US President George W. Bush has set up a high-level government panel to look at ways of improving food safety to boost US policing of imports.
The move comes after a series of product safety scares in the US with a number of Chinese imports found to violate US safety standards.
The White House, however, denied the panel – dubbed the Interagency Working Group on Import Safety – was aimed directly at China.
“This is not a slap at China,” White House spokesman Tony Snow told reporters yesterday (18 July). “This is in fact a normal piece of business. We get food imports from 150 countries around the world. It’s important to monitor them all.”
The formation of the panel, to be headed by Health and Human Services Secretary Michael Leavitt, also follows fierce criticism of the US Food and Drug Administration (FDA).
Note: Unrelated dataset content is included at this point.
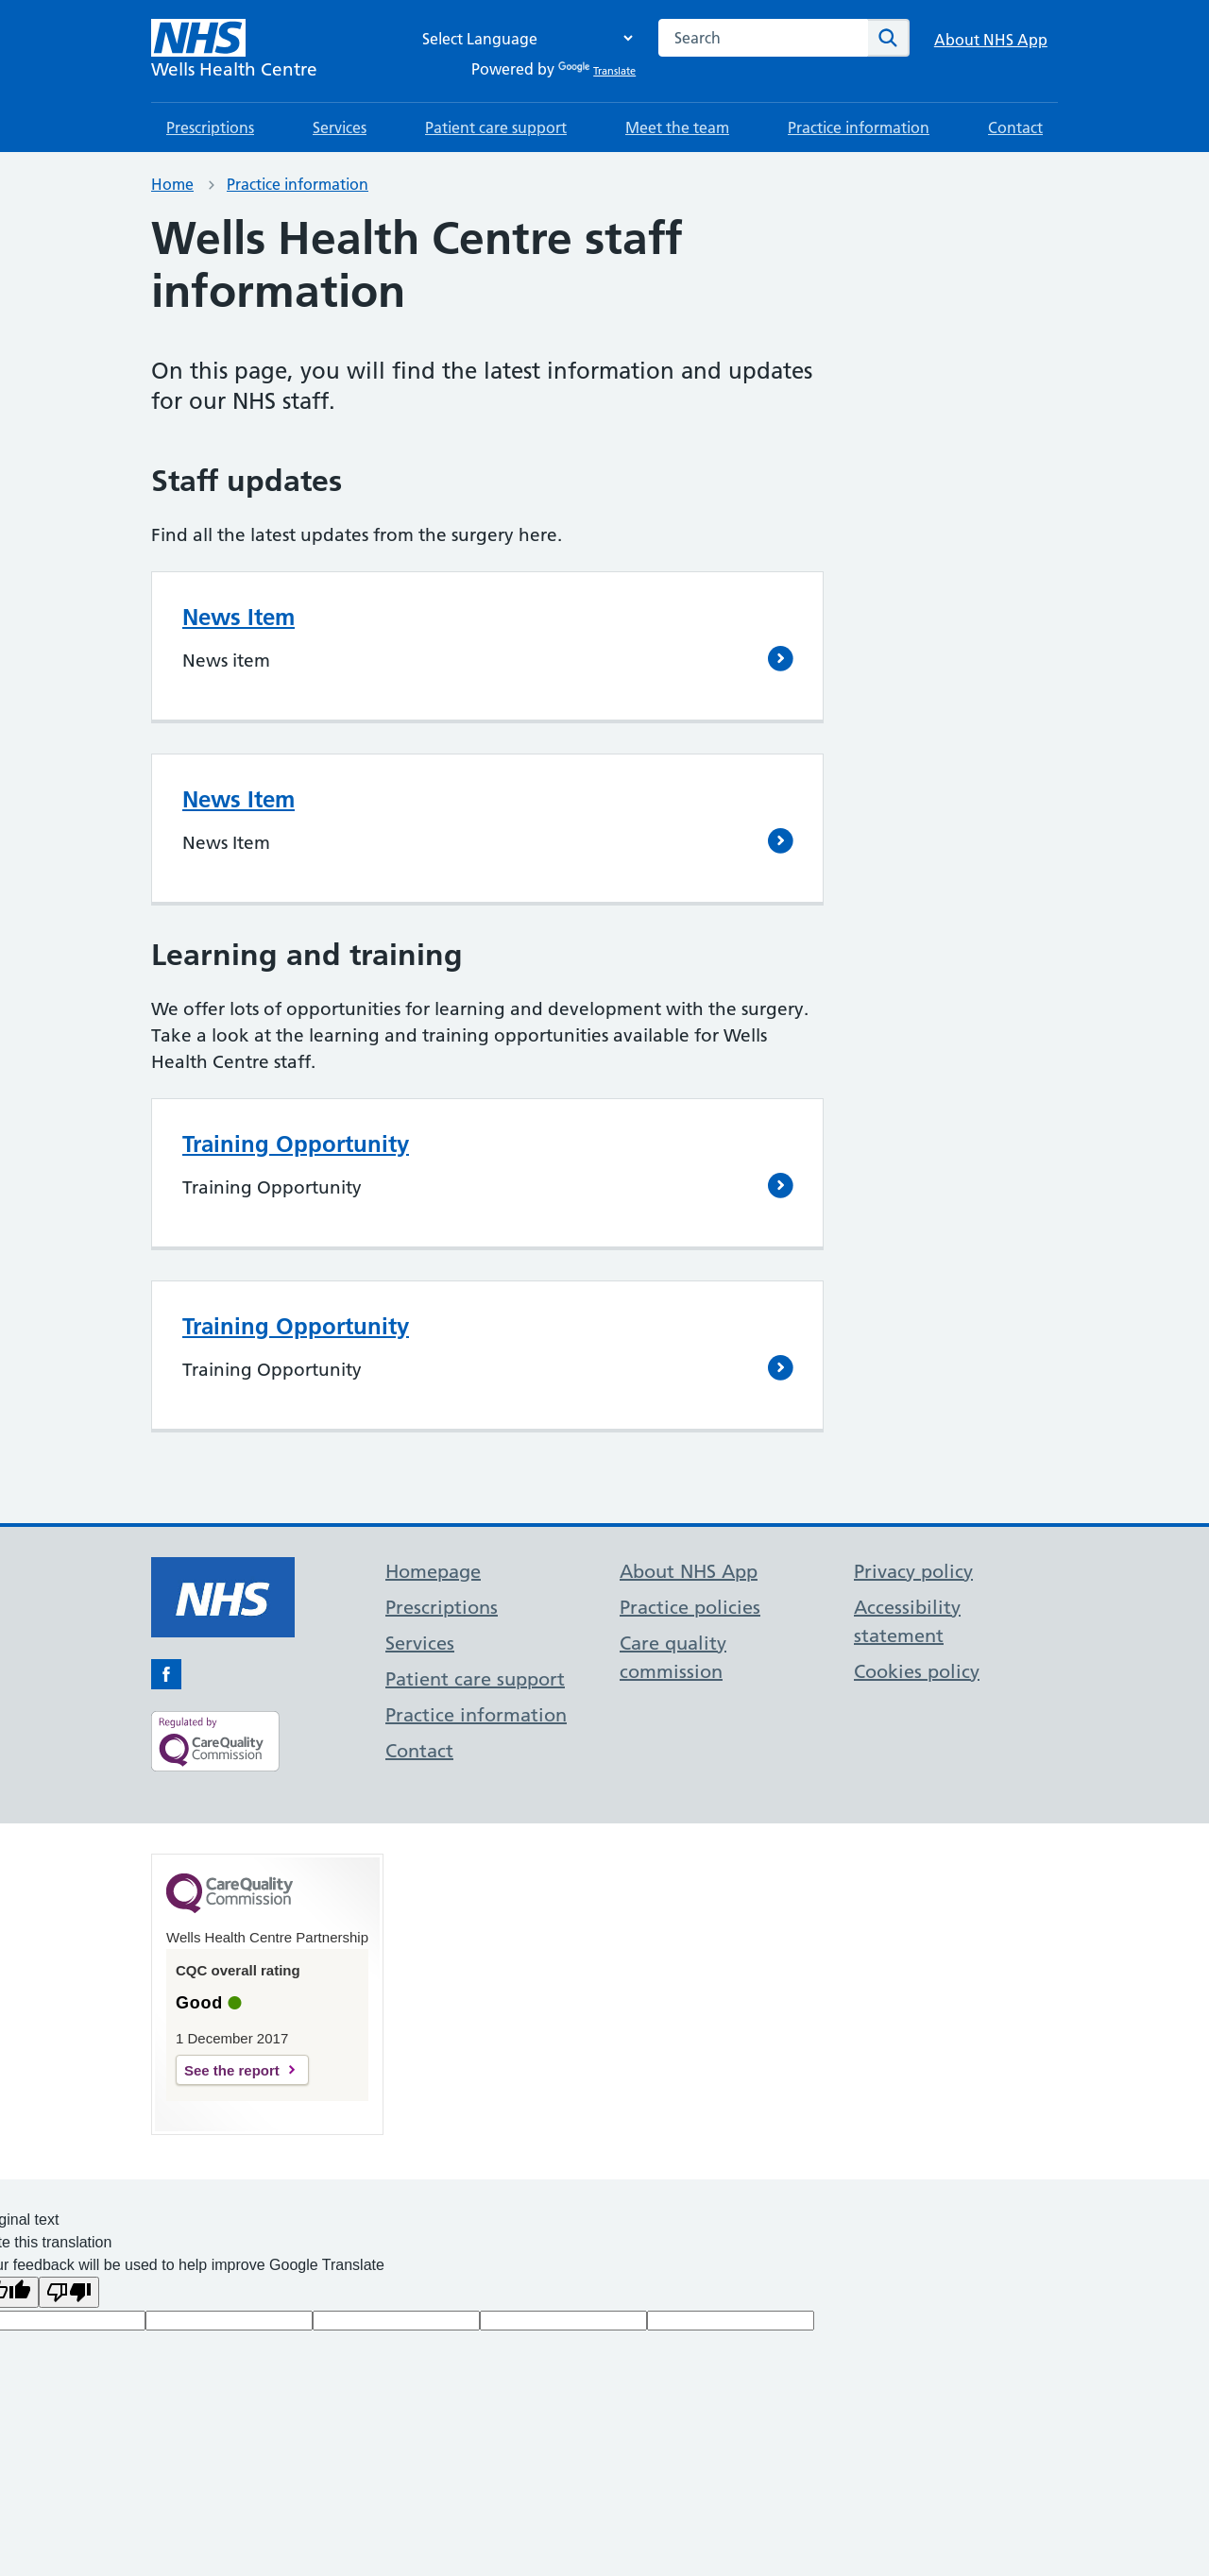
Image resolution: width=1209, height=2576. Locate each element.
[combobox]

US politicians have questioned the ability of the FDA to police food imports into the country, as well domestically-produced products.
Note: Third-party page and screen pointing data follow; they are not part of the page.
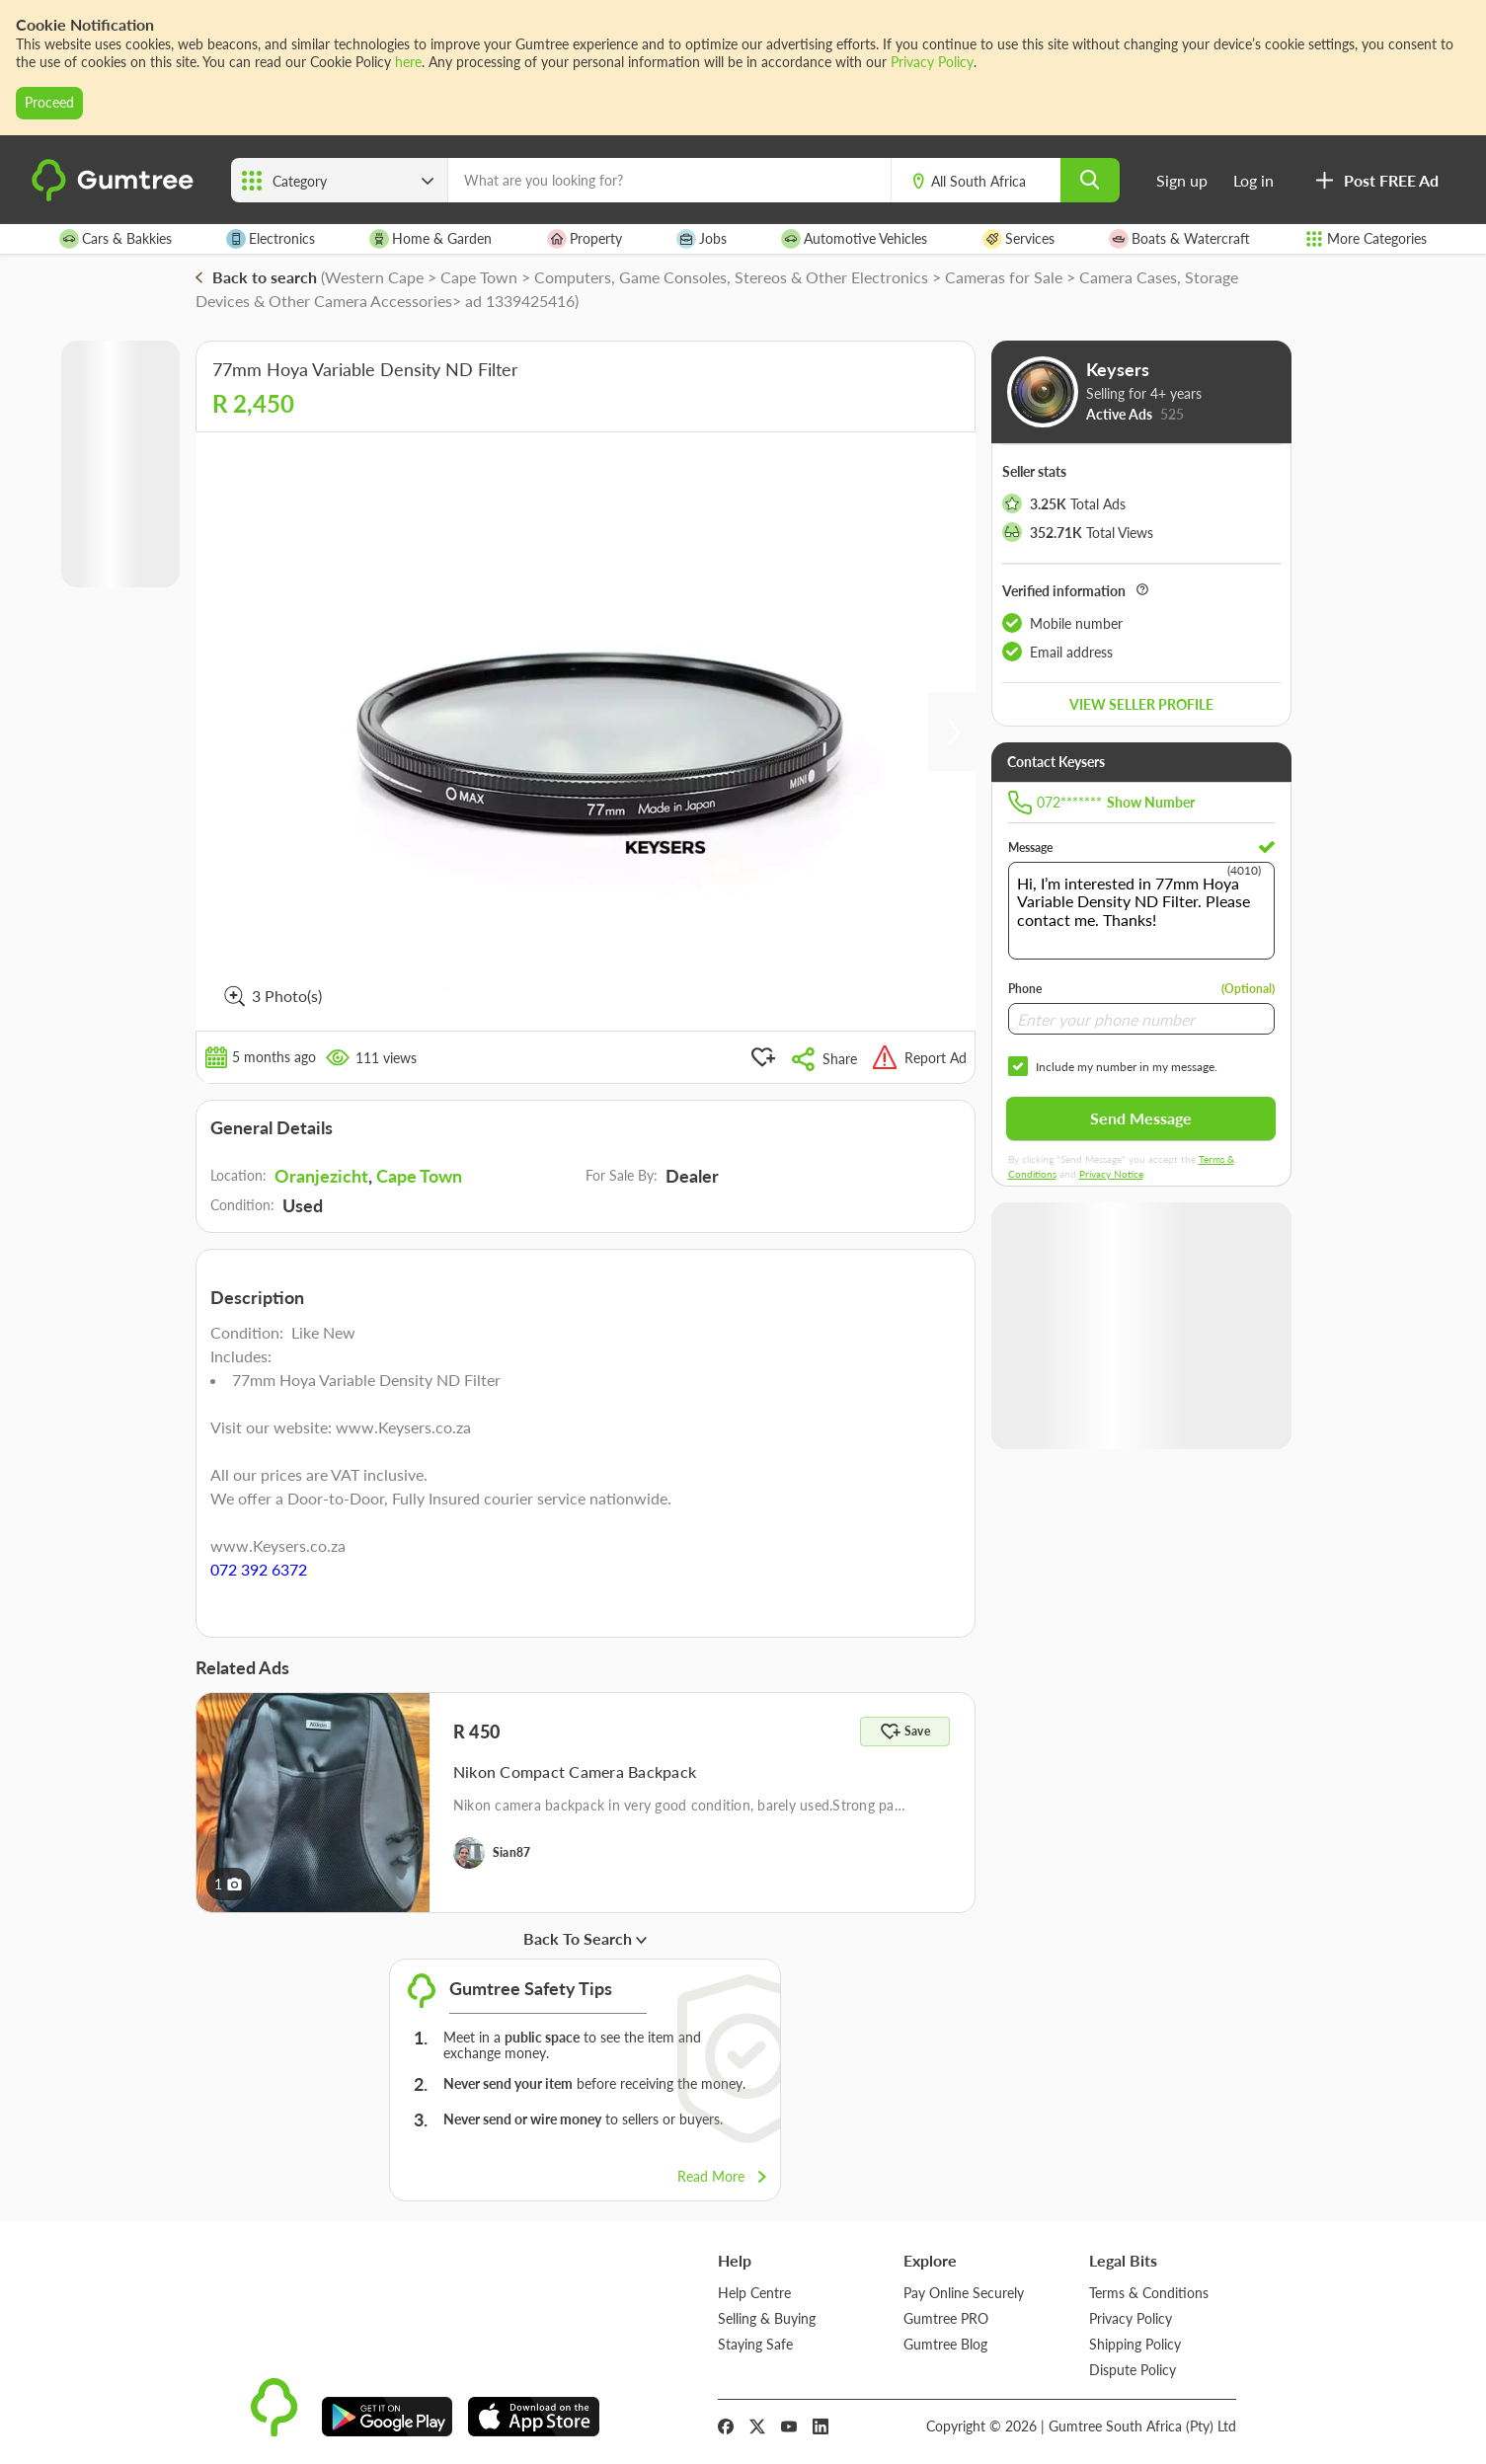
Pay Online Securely (963, 2292)
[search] (1090, 180)
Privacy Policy (932, 61)
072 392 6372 (258, 1569)
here (408, 61)
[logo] (115, 197)
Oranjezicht (321, 1176)
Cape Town (419, 1176)
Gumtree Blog (945, 2344)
Some politicians are calling for wholesale reform of how food safety is regulated in the light of recent food scares in the US and concerns over imports from China.
Senator Richard Durbin from Illinois has been campaigning for the integration of food safety into a single, coherent agency.
“Under current US law, food safety monitoring, inspection and labeling functions are spread across 12 federal agencies and sub-agencies and are governed by approximately 35 different laws,” Durbin told just-food last month.
“Under the current framework, turf battles, overlap, inconsistencies and coordination problems are inevitable. My legislation, the Safe Food Act, would create a single, independent food safety agency within the Executive Branch to administer and enforce food safety laws.”
There is also concern in the US about the level of government funding given to the FDA.